Die Herausgeber der Dramen Shakespeares im 18. Jahrhundert, beginnend mit Rowe im Jahre 1709, legten ihren Ausgaben die First Folio in der vierten Auflage von 1685 zugrunde und gingen davon aus, dies sei der qualitativ beste Text. In der zweiten Hälfte des 18. Jahrhunderts wurde diese Annahme in Frage gestellt. Edward Capell beschrieb im Vorwort seiner Edition von 1767/68 seine Entdeckung, dass die Herausgeber der First Folio ihren Texten teilweise Quartoausgaben minderer Qualität, sogenannte Bad Quartos, zugrunde gelegt hätten. Dies widersprach der Selbstbeschreibung der Arbeitsweise von Heminges und Condell, sie hätten mit ihrer Edition die bislang verbreiteten Quartoausgaben mit fragwürdiger Qualität in allen Fällen durch die Verwendung authentischer Manuskripte ersetzt. Konsequenterweise erklärte Edmond Malone in seiner Edition von 1790, dass man bei der Herausgabe von Shakespeares Dramen die ältesten erhaltenen Texte bevorzugen solle. Dieses Editionsprinzip (wähle den ältesten Text), gewissermaßen das „Capell-Malone-Paradigma“ der Shakespeare-Forschung, beherrschte die Editionspraxis für nahezu 150 Jahre bis zum Beginn des 20. Jahrhunderts. Es war geprägt von einer tief sitzenden Skepsis gegenüber dem Wert der First Folio.[1] Somit ergeben sich in der Editionspraxis der Shakespeare-Ausgaben folgende Epochen:
Die Editionspraxis zum Ende des 16. Jahrhunderts (beginnend mit der Veröffentlichung der ersten Shakespeare-Quartos im Jahre 1594) und im 17. Jahrhundert wird in den Artikeln zu den Quartos und Folios der Shakespeareschen Werke beschrieben. Hinweise zu den sehr seltenen Manuskripten Shakespeares finden sich in dem Artikel Sir Thomas More. Hinweise zur Produktionssequenz „Manuskript – Aufführung – Druck“ werden in dieser Einleitung zum Abschnitt Textgeschichte gegeben. Der vorliegende Artikel gibt eine Übersicht zu den Shakespeare-Editionen der Dramen im 18. Jahrhundert und umfasst die Darstellung der frühen nichtwissenschaftlichen und der ersten kritischen Editionen. Im 19. Jahrhundert werden erstmals populäre Werkausgaben (gewissermaßen als Massenware) hergestellt und ab etwa 1860 arbeiten erstmals Autorenkollektive an wissenschaftlichen Werkausgaben der Dramen. Die Editionspraxis im 20. und 21. Jahrhundert ist von einer akademischen Spezialisierung geprägt, die überwiegend in den drei großen Editionen Arden, Oxford und Cambridge geleistet wird. Die modernen Editionsprinzipien werden unter dem Stichwort der „New Bibliography“ zusammengefasst. Die weltweit herausragenden Forschungsstätten sind in dem Artikel Shakespeare-Forschungsstätten beschrieben. Die Editionsgeschichte der poetischen Werke Shakespeares ist hier nicht dargestellt und wird gesondert abgehandelt.
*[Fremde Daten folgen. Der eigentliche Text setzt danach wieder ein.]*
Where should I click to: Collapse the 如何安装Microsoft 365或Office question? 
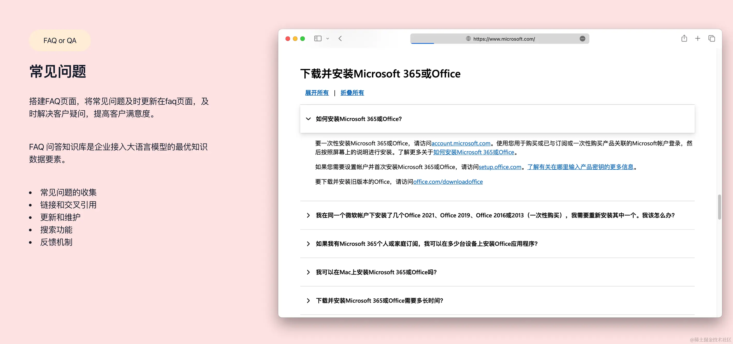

Rowe ist nach den anonymen Editoren der zweiten bis vierten Folioausgabe (F2 bis F4) der nächste namentlich bekannte Shakespeare-Herausgeber. Seine Ausgabe von 1709, die von dem Verleger Jacob Tonson beauftragt wurde, ist textlich gesehen ein Reprint der vierten Folio von 1685 in einem handlichen mehrbändigen Quarto-Format. Sie erschien als erste mehrbändige Ausgabe, die mit Stichen zur Illustration versehen wurde.[2] Rowe machte (in Kenntnis von deren Existenz) keinen Gebrauch von der ersten Folioausgabe oder den frühen Quartos. Er modernisierte Aussprache, Zeichensetzung und Grammatik des Textes, vereinheitlichte die Namen der dramatischen Figuren, verfasste zu jedem Stück eine „dramatis personae“-Liste (eine Aufzählung der handelnden Figuren), vervollständigte die Akt-Einteilungen und korrigierte systematisch die Bühnenanweisungen („entrance“ und „exit“). Er korrigierte fehlerhafte Schreibweisen und beseitigte falsche Zeilenumbrüche („mislineations“), etwa in Fällen, in denen Verse als Prosa gesetzt wurden. In der Einleitung seiner Ausgabe verfasste er die erste Biographie Shakespeares. Rowes Edition gilt aus heutiger Sicht als Anfang einer Entwicklung hin zu einer „Normalisierung“ des Shakespearetextes.[3]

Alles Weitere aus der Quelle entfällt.